[MATERIAL SHOWN]:
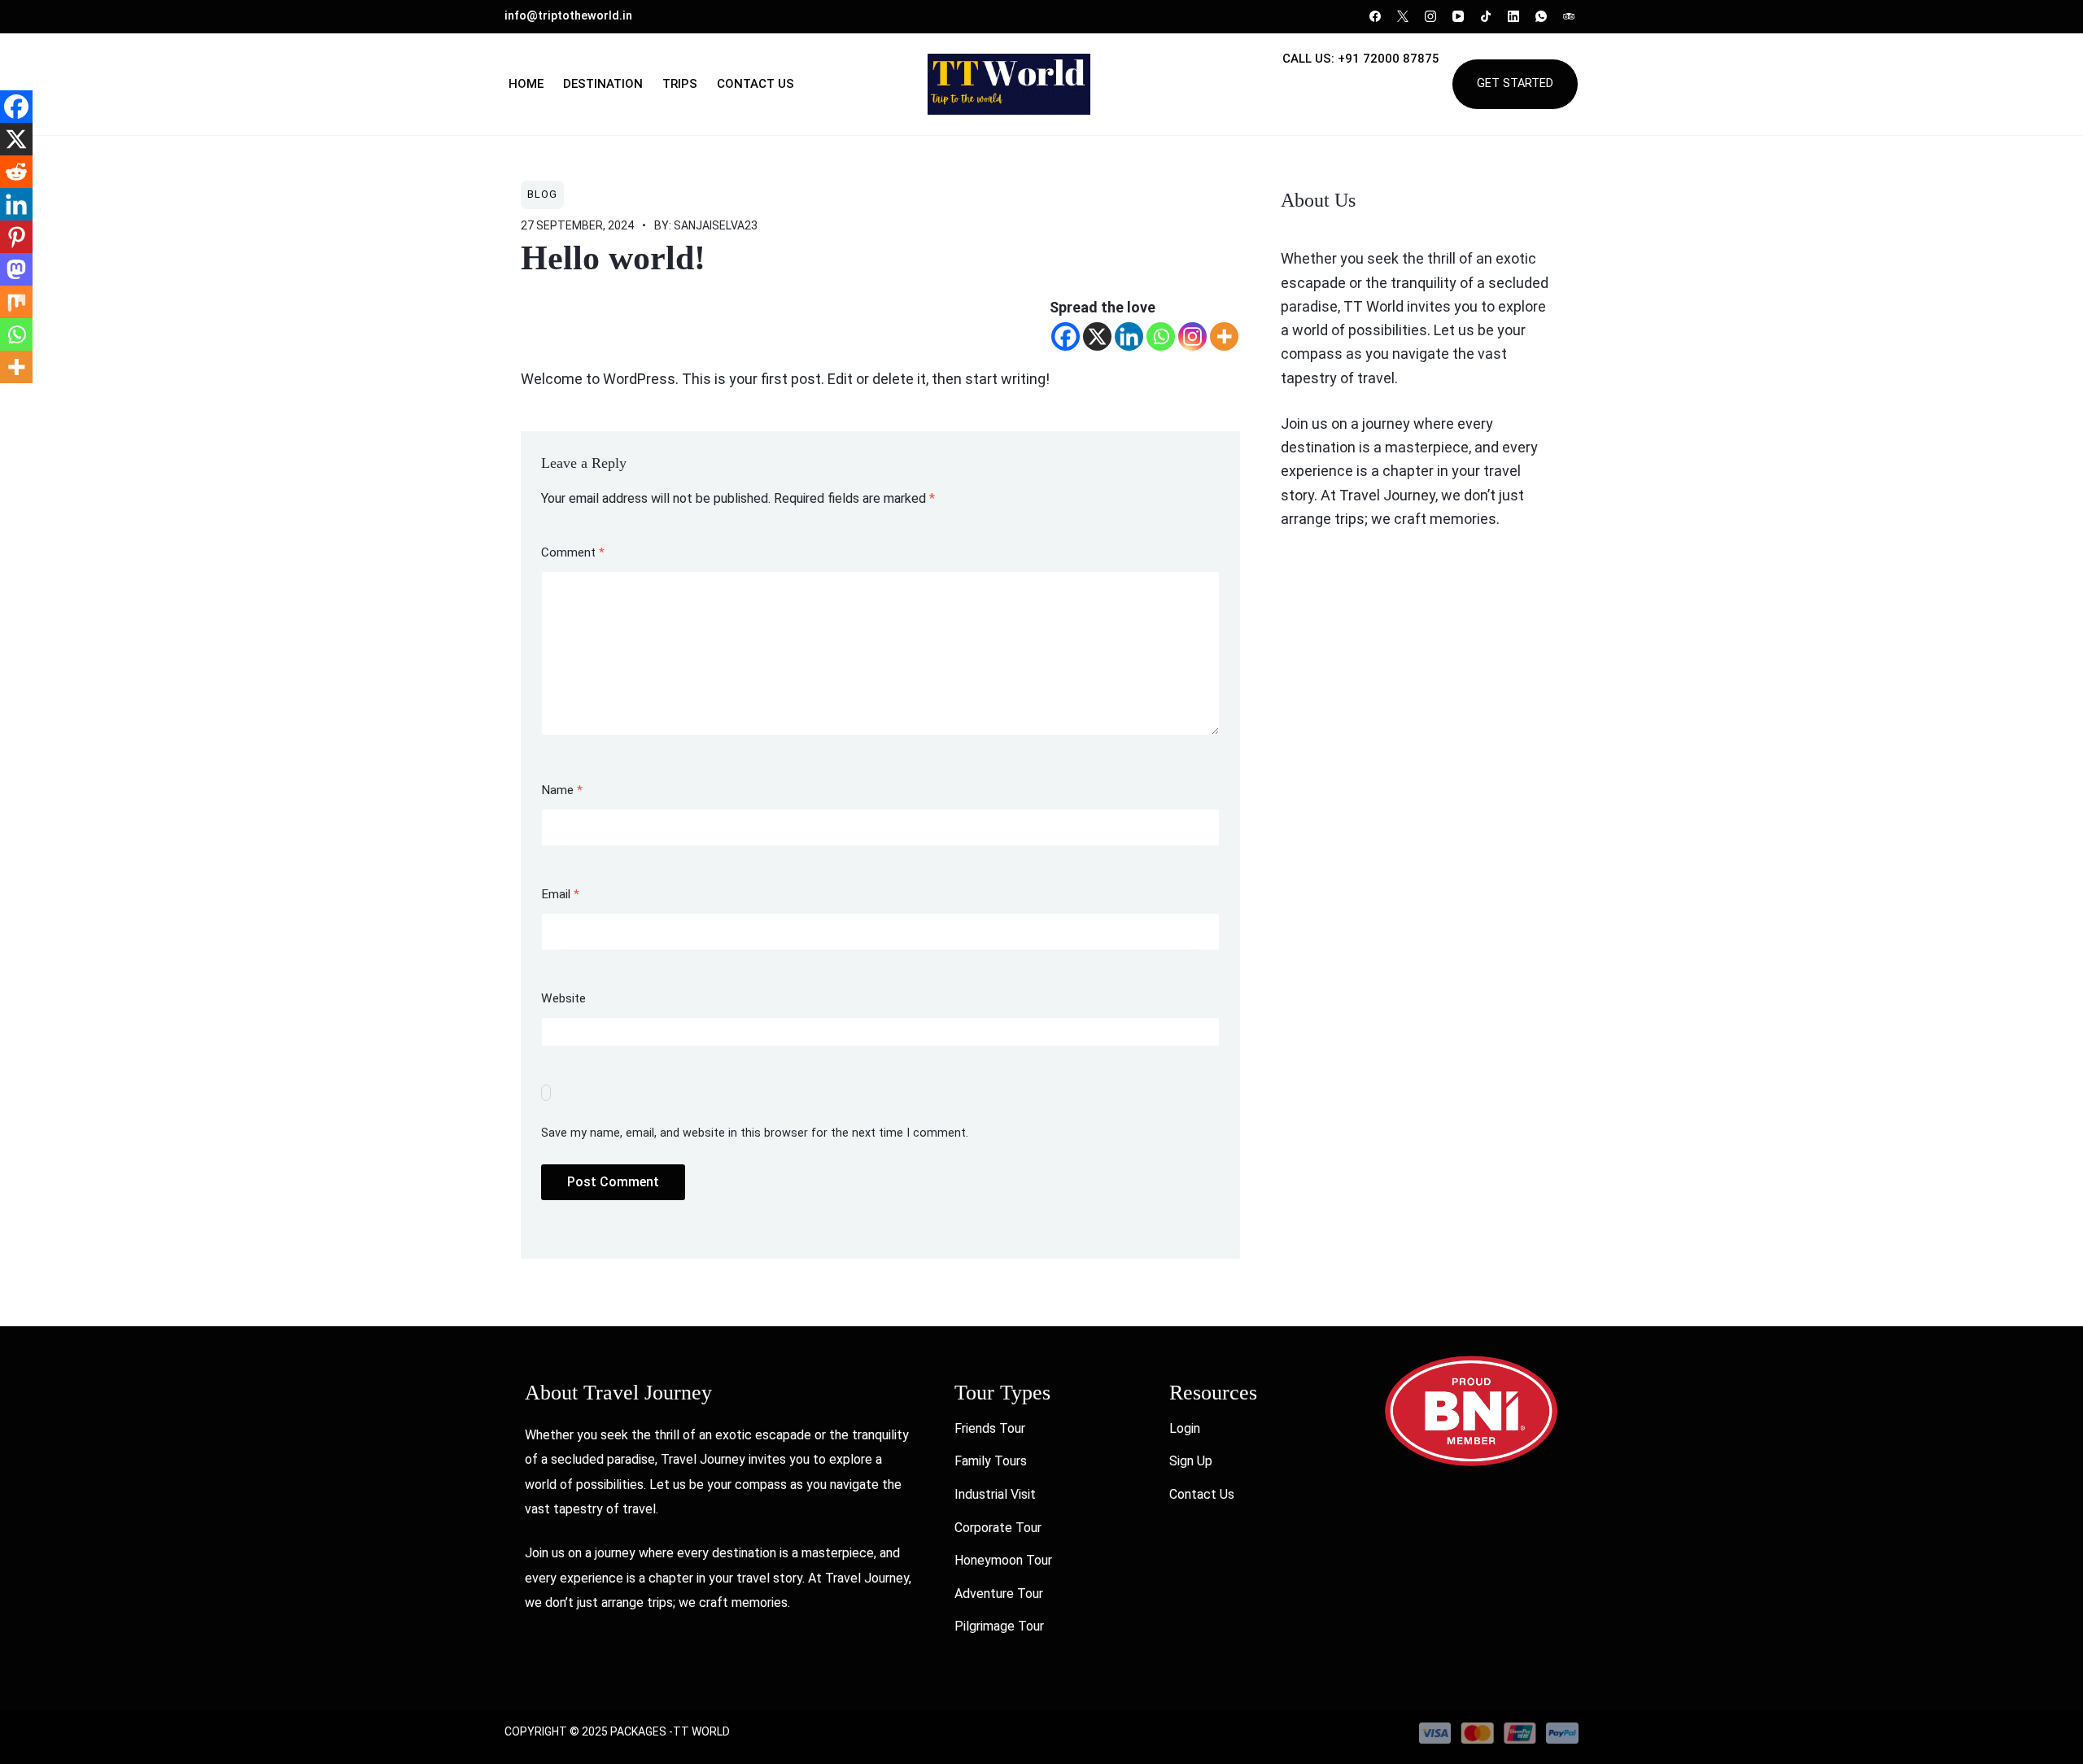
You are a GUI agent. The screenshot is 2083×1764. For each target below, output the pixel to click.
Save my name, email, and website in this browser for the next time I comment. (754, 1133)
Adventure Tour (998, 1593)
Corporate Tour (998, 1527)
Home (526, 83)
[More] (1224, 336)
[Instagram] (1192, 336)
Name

[EXERCISE]:
Reprint the entries above exactly, images removed.

[ANSWER BOX]:
You are a GUI agent. The screenshot is 2083×1764. For each target below, output the pixel to click.
Save my name, email, and website in this browser for the next time I comment. (754, 1133)
Adventure Tour (998, 1593)
Corporate Tour (998, 1527)
Home (526, 83)
[More] (1224, 336)
[Instagram] (1192, 336)
Name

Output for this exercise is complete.